Infected pseudocyst has been managed by open or laparoscopic surgery until two decades ago. In a RCT of 22 patients, endoscopic necrosectomy reduced the proinflammatory response as well as new-onset multiple organ failure, intra-abdominal bleeding, enterocutaneous fistula and death compared to surgical necrosectomy . Endoscopic drainage alone (Figure 4) has not been adequate for this condition while surgical drainage has been reported to have a high morbidity ; EUS-guided cyst-enterostomy in combination with nasocystic lavage to flush out necrotic debris was introduced . TENSION-trial, in which 98 patients had endoscopic step-up approach compared with the surgical method is yet to be published . Direct endoscopic necrosectomy (DEN)(Figure 5) was introduced by Seifert et al in 2000; in a retrospective review showed that DEN was associated with good long-term maintenance and high success rate of 80%-88% compared to standard endoscopic drainage [24, 25]. DEN is a safe and effective minimally invasive treatment for infected walled-off pancreatic necrosis and infected pseudocysts. Main outcome predictor was the extent of necrosis and fluid collection [26, 27].

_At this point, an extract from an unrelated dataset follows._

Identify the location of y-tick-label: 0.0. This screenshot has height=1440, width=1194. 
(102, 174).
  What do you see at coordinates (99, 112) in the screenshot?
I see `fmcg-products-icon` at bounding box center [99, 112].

EUS guided PFC drainage is better than open surgical drainage; the success rate is higher with lesser morbidity and cost. Pseudocyst with a bulge can be managed by CTD but pseudocyst without a bulge; EUS guided drainage is safer. A single step approach is better than multistep approach. Metal stents are similar to plastic stents in terms of treatment outcome for uncomplicated pseudocyst but plastic stents have more migrations. Necrotic pancreas management via EUS guided metal stent drainage is safe and can achieve treatment success of up to 81-92%. The use of metal stents in pseudocyst management has caused a significant paradigm shift away from conventional surgical approach. More randomized studies are needed to look at the long term outcome and cost effectiveness of metal stent use in pancreatic pseudocyst management.
The authors declare that they have no conflicts of interest.